Erich Fried natürlich. (Der hatte es auch nicht so mit der Positiven Denkerei.) Der Altersunterschied ist nur Aufhänger. Es geht um die Lehrwerkstätten. Errichtet wurden die von Mama und Papa. Die wollten nur mein Bestes, wenn auch vergeblich. Ausgerüstet, aufgerüstet von meinen Lehrern, speziell meinem sehr netten Ich-kann-Schule-Religionslehrer. Von vielen Tanten. Sogar schon von meinen Kindern, damit die sich nicht schämen müssen, meinetwegen. Jetzt sitz ich da und hab die Wahl. Ich kann versuchen, mich selber zurechtschneidern, s.o. (Mit Einklopfen superpositiver, vorgetesteter Aiffirmationen, nach PK oder wem auch immer.) - Oder ich kann ins Freie zu gehen und schauen, wie es da ist.

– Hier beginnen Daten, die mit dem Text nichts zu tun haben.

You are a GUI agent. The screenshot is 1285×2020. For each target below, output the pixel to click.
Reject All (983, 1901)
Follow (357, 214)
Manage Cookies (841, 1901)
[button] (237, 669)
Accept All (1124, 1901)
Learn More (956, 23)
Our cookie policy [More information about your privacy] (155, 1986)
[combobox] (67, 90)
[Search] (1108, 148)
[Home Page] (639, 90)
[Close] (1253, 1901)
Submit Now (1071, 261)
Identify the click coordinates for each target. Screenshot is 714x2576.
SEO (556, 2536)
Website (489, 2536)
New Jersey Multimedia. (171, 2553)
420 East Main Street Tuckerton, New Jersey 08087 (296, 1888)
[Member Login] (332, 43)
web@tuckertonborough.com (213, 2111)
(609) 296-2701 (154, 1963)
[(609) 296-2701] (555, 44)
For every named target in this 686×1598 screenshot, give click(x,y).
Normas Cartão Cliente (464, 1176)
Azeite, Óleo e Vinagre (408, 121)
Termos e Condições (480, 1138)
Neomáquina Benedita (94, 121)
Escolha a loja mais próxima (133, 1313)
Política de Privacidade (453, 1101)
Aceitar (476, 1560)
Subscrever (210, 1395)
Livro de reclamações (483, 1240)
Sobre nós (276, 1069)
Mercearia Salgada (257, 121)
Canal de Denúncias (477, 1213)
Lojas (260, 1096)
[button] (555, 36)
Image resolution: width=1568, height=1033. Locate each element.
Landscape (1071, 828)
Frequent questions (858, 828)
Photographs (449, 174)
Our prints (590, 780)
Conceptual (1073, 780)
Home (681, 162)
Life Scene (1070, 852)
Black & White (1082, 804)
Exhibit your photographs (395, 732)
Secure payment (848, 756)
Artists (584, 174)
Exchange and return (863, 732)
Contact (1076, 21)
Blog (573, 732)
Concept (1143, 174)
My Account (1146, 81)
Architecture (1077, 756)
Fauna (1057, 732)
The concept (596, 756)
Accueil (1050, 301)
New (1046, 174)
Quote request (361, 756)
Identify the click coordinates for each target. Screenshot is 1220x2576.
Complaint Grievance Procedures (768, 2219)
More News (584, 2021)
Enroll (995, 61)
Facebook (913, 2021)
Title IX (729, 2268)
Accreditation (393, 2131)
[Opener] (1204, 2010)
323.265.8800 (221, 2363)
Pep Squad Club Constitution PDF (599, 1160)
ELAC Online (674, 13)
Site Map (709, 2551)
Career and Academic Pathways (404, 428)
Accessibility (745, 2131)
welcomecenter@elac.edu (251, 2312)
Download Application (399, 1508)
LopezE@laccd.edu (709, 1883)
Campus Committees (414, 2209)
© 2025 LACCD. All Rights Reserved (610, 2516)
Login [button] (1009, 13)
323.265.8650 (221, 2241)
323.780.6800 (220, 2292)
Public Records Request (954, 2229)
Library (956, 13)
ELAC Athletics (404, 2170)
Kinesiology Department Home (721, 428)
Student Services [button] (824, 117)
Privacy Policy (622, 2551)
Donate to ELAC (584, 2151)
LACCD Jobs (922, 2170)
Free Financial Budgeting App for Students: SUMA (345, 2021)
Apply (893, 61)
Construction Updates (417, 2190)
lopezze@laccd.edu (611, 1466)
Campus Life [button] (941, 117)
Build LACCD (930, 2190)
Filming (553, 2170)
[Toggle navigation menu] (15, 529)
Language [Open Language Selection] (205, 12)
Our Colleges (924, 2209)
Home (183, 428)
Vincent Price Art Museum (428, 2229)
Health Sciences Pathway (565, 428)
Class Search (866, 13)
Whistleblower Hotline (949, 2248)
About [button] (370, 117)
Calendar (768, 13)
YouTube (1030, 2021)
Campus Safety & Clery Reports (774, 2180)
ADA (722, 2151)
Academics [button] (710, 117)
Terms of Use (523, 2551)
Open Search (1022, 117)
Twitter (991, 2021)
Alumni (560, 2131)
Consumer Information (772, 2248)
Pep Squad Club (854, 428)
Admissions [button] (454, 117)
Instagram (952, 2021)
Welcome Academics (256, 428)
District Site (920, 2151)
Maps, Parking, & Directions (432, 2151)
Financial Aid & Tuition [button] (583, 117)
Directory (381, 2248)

Mit den Altersunterschieden und allen anderen unlösbaren Problemen. Mit der Liebe zum Beispiel, der nicht vorgetesteten.

Apropos Liebe, falls das mit der doch noch was würde: Das ginge natürlich erst, nachdem die Geliebte und ich die Prüfungen der Lehrwerkstätten bestanden hätten, summa cum laude, mit den Zeugnissen in den Händen - und umarmen (oder was auch immer) würden einander dann ja zwei vorgeteste Selbstverbessserungsprogramme. Nicht mehr wird dann schrief gehen.

Na, dann Gute Nacht.

Am I making any sense? fragen die Amis in so schwierigen Fällen.